____ RECORDS FOR THE TASK

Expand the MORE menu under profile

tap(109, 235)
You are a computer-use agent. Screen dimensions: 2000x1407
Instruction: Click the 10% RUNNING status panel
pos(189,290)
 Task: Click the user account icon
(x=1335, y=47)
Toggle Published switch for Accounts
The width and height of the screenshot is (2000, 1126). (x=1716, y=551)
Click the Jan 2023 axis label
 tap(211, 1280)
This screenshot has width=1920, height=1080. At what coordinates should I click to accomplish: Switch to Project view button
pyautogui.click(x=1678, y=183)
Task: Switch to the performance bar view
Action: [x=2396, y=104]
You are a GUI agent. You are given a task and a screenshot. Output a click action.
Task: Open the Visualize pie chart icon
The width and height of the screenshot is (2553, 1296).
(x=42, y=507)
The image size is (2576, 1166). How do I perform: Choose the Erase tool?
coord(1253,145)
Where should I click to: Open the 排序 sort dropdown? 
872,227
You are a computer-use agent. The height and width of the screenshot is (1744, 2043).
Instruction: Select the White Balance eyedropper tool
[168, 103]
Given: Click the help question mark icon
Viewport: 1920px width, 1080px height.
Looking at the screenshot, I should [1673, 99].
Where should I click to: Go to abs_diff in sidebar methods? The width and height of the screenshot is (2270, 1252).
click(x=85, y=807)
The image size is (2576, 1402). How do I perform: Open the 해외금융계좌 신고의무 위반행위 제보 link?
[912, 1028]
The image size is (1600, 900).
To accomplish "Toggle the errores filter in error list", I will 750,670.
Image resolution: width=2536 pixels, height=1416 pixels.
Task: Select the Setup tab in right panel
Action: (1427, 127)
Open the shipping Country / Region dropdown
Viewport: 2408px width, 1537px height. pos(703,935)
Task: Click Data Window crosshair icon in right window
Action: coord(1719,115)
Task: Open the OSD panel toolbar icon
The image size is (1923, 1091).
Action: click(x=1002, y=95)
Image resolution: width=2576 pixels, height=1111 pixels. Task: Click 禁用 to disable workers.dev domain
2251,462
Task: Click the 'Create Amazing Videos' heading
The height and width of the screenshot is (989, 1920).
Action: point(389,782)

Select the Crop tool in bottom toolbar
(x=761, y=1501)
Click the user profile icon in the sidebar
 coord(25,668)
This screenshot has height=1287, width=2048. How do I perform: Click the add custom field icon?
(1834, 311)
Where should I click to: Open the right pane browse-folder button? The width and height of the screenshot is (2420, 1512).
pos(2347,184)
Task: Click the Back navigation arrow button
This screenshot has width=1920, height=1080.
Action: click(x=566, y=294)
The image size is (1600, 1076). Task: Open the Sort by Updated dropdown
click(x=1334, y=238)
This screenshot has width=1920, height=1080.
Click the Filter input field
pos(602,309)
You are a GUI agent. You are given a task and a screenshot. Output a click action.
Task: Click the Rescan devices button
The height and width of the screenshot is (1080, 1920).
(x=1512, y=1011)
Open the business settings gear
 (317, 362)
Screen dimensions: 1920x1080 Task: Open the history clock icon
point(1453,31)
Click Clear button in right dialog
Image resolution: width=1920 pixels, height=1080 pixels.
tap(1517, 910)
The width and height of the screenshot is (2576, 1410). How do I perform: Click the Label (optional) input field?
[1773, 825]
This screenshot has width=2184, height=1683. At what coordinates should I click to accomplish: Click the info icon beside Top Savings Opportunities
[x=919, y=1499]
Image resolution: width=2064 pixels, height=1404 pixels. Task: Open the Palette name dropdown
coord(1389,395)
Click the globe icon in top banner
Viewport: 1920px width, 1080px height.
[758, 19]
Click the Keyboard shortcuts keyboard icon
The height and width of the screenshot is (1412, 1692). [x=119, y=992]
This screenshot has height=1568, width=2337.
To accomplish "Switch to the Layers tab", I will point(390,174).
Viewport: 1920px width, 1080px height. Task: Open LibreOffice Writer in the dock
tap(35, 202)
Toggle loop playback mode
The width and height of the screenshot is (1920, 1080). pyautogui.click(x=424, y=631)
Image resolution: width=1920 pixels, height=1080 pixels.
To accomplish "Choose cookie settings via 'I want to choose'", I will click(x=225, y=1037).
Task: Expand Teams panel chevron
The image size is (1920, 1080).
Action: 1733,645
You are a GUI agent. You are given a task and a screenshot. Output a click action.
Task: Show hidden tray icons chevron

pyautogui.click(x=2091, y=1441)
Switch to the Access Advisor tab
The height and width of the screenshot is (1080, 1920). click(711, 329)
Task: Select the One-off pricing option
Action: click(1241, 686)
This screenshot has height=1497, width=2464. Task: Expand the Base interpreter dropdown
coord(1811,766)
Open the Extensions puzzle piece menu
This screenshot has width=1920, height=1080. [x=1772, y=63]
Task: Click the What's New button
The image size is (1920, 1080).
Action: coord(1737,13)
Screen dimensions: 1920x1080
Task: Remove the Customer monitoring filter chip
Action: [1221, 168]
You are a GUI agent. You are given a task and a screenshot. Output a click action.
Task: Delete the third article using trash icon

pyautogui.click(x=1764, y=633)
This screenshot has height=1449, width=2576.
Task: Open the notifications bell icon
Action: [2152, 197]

________

■ **TASK**
For each record above, write it out again exactly.

■ **EXPECTED OUTPUT**
Expand the MORE menu under profile

tap(109, 235)
You are a computer-use agent. Screen dimensions: 2000x1407
Instruction: Click the 10% RUNNING status panel
pos(189,290)
 Task: Click the user account icon
(x=1335, y=47)
Toggle Published switch for Accounts
The width and height of the screenshot is (2000, 1126). (x=1716, y=551)
Click the Jan 2023 axis label
 tap(211, 1280)
This screenshot has width=1920, height=1080. At what coordinates should I click to accomplish: Switch to Project view button
pyautogui.click(x=1678, y=183)
Task: Switch to the performance bar view
Action: [x=2396, y=104]
You are a GUI agent. You are given a task and a screenshot. Output a click action.
Task: Open the Visualize pie chart icon
The width and height of the screenshot is (2553, 1296).
(x=42, y=507)
The image size is (2576, 1166). How do I perform: Choose the Erase tool?
coord(1253,145)
Where should I click to: Open the 排序 sort dropdown? 
872,227
You are a computer-use agent. The height and width of the screenshot is (1744, 2043).
Instruction: Select the White Balance eyedropper tool
[168, 103]
Given: Click the help question mark icon
Viewport: 1920px width, 1080px height.
Looking at the screenshot, I should [1673, 99].
Where should I click to: Go to abs_diff in sidebar methods? The width and height of the screenshot is (2270, 1252).
click(x=85, y=807)
The image size is (2576, 1402). How do I perform: Open the 해외금융계좌 신고의무 위반행위 제보 link?
[912, 1028]
The image size is (1600, 900).
To accomplish "Toggle the errores filter in error list", I will 750,670.
Image resolution: width=2536 pixels, height=1416 pixels.
Task: Select the Setup tab in right panel
Action: (1427, 127)
Open the shipping Country / Region dropdown
Viewport: 2408px width, 1537px height. pos(703,935)
Task: Click Data Window crosshair icon in right window
Action: coord(1719,115)
Task: Open the OSD panel toolbar icon
The image size is (1923, 1091).
Action: click(x=1002, y=95)
Image resolution: width=2576 pixels, height=1111 pixels. Task: Click 禁用 to disable workers.dev domain
2251,462
Task: Click the 'Create Amazing Videos' heading
The height and width of the screenshot is (989, 1920).
Action: point(389,782)

Select the Crop tool in bottom toolbar
(x=761, y=1501)
Click the user profile icon in the sidebar
 coord(25,668)
This screenshot has height=1287, width=2048. How do I perform: Click the add custom field icon?
(1834, 311)
Where should I click to: Open the right pane browse-folder button? The width and height of the screenshot is (2420, 1512).
pos(2347,184)
Task: Click the Back navigation arrow button
This screenshot has width=1920, height=1080.
Action: click(x=566, y=294)
The image size is (1600, 1076). Task: Open the Sort by Updated dropdown
click(x=1334, y=238)
This screenshot has width=1920, height=1080.
Click the Filter input field
pos(602,309)
You are a GUI agent. You are given a task and a screenshot. Output a click action.
Task: Click the Rescan devices button
The height and width of the screenshot is (1080, 1920).
(x=1512, y=1011)
Open the business settings gear
 (317, 362)
Screen dimensions: 1920x1080 Task: Open the history clock icon
point(1453,31)
Click Clear button in right dialog
Image resolution: width=1920 pixels, height=1080 pixels.
tap(1517, 910)
The width and height of the screenshot is (2576, 1410). How do I perform: Click the Label (optional) input field?
[1773, 825]
This screenshot has width=2184, height=1683. At what coordinates should I click to accomplish: Click the info icon beside Top Savings Opportunities
[x=919, y=1499]
Image resolution: width=2064 pixels, height=1404 pixels. Task: Open the Palette name dropdown
coord(1389,395)
Click the globe icon in top banner
Viewport: 1920px width, 1080px height.
[758, 19]
Click the Keyboard shortcuts keyboard icon
The height and width of the screenshot is (1412, 1692). [x=119, y=992]
This screenshot has height=1568, width=2337.
To accomplish "Switch to the Layers tab", I will point(390,174).
Viewport: 1920px width, 1080px height. Task: Open LibreOffice Writer in the dock
tap(35, 202)
Toggle loop playback mode
The width and height of the screenshot is (1920, 1080). pyautogui.click(x=424, y=631)
Image resolution: width=1920 pixels, height=1080 pixels.
To accomplish "Choose cookie settings via 'I want to choose'", I will click(x=225, y=1037).
Task: Expand Teams panel chevron
The image size is (1920, 1080).
Action: 1733,645
You are a GUI agent. You are given a task and a screenshot. Output a click action.
Task: Show hidden tray icons chevron

pyautogui.click(x=2091, y=1441)
Switch to the Access Advisor tab
The height and width of the screenshot is (1080, 1920). click(711, 329)
Task: Select the One-off pricing option
Action: click(1241, 686)
This screenshot has height=1497, width=2464. Task: Expand the Base interpreter dropdown
coord(1811,766)
Open the Extensions puzzle piece menu
This screenshot has width=1920, height=1080. [x=1772, y=63]
Task: Click the What's New button
The image size is (1920, 1080).
Action: coord(1737,13)
Screen dimensions: 1920x1080
Task: Remove the Customer monitoring filter chip
Action: [1221, 168]
You are a GUI agent. You are given a task and a screenshot. Output a click action.
Task: Delete the third article using trash icon

pyautogui.click(x=1764, y=633)
This screenshot has height=1449, width=2576.
Task: Open the notifications bell icon
Action: [2152, 197]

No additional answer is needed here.